CARTINA TORNASOLE

Il Deltone, la Regina, l’Ammazza giganti, sua Maestà… chiamatela con il soprannome che volete ma scrivere di una Lancia Delta HF Integrale è sempre un bel casino, soprattutto in un periodo dove fra gli appassionati vi sono due distinte fazioni così violente che in confronto la faida tra Guelfi e Ghibellini è sembrata una zuffa fra bambini. Da un lato abbiamo chi considera la Delta praticamente una religione, qualcosa di inarrivabile o mistico, e se ne parlate male potreste ritrovarvi malmenati, percossi e rinchiusi per sempre nel baule di una Fiat Stilo Station Wagon (una tortura disumana), mentre dall’altro c’è chi vede tutte queste lodi inutili e fuori luogo quanto una Lada Niva a Santa Pod.

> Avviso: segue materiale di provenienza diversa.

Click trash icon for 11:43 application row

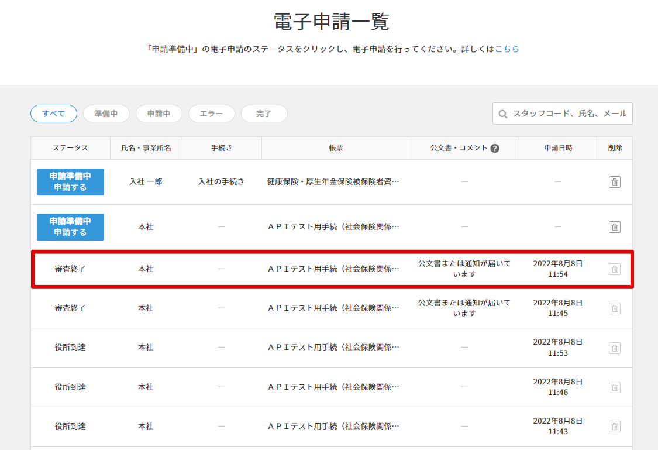[x=614, y=427]
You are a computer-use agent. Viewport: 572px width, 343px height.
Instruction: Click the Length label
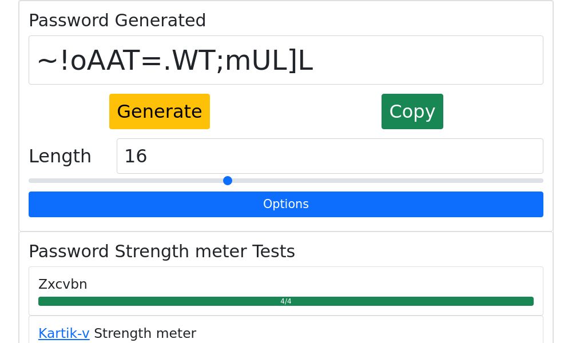point(60,156)
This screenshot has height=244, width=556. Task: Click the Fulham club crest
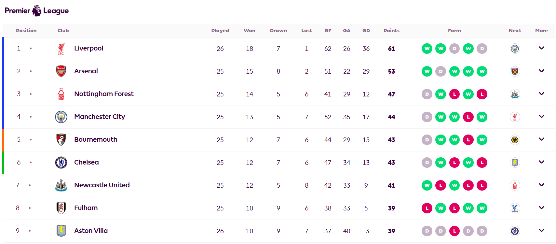(61, 208)
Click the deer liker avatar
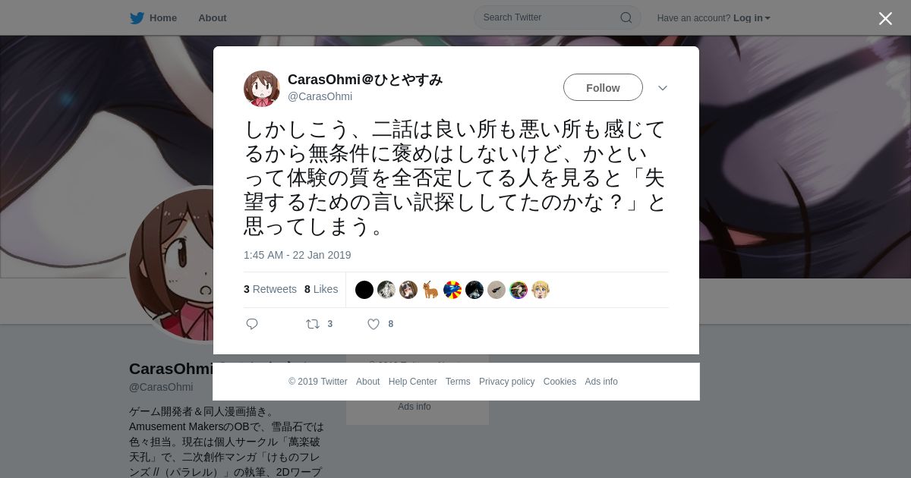The width and height of the screenshot is (911, 478). [430, 290]
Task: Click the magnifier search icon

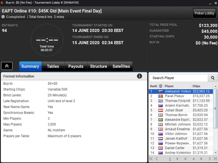Action: (x=212, y=78)
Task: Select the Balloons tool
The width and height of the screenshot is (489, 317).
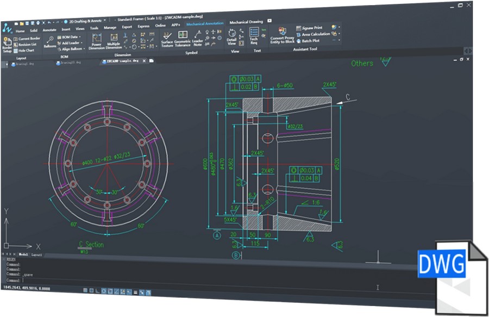Action: (x=50, y=42)
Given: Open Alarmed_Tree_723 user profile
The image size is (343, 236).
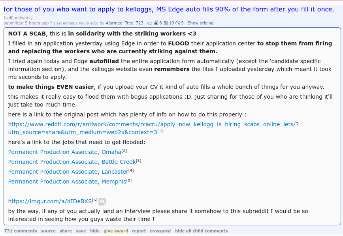Looking at the screenshot, I should [124, 23].
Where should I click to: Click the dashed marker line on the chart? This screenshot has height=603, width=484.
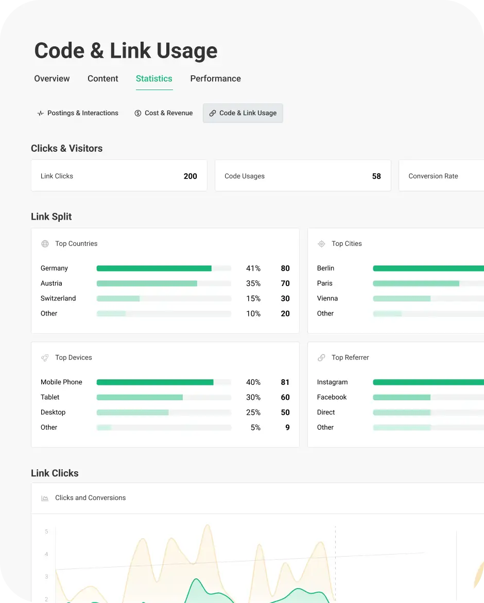(335, 561)
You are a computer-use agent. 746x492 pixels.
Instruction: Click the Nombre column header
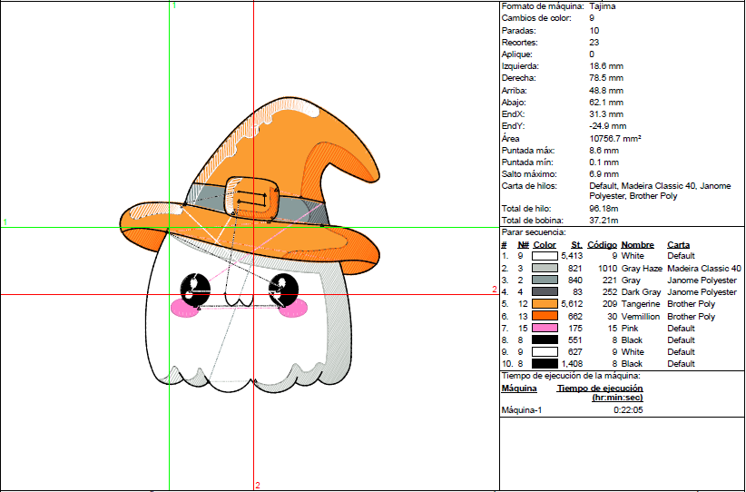[x=637, y=245]
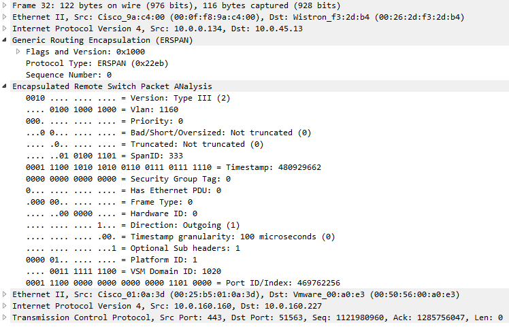Select Port ID/Index: 469762256 field
Image resolution: width=509 pixels, height=327 pixels.
(183, 283)
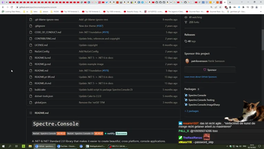Click the Spectre.Console package icon
The height and width of the screenshot is (149, 264).
coord(186,95)
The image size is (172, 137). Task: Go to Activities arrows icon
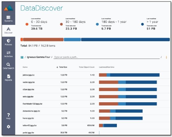click(8, 53)
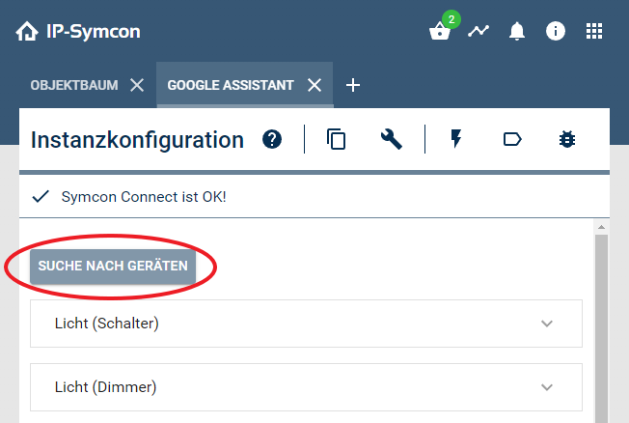629x423 pixels.
Task: Close the Objektbaum tab
Action: 137,85
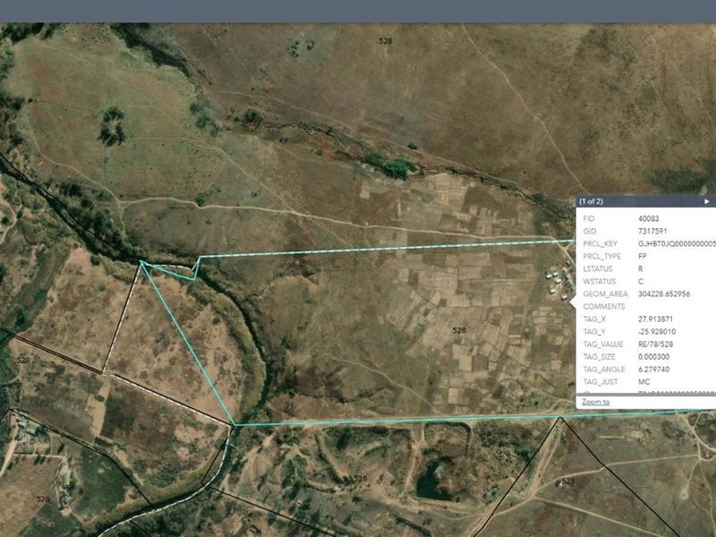Select the parcel label 528 on the map

[x=459, y=329]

Finalmente è arrivata la mia occasione per capire chi abbia ragione e chi torto. Con questa noiosa diatriba in testa punto la sveglia presto domenica mattina per raggiungere uno sperduto paesino verso Cremona, dove io e un paio di amici (una Delta attira sempre pubblico) troveremo la giallissima Evo 1 della prova. Fra un campo e l’altro il navigatore ci porta in un borghetto rurale molto caratteristico e dopo aver azzeccato la via rimaniamo tutti e tre in rigoroso silenzio ad ammirare la Delta che ci appare davanti all’improvviso: non ci sono molti modi per descrivere la carrozzeria di una Evo 1… è pornografia pura. Sul serio.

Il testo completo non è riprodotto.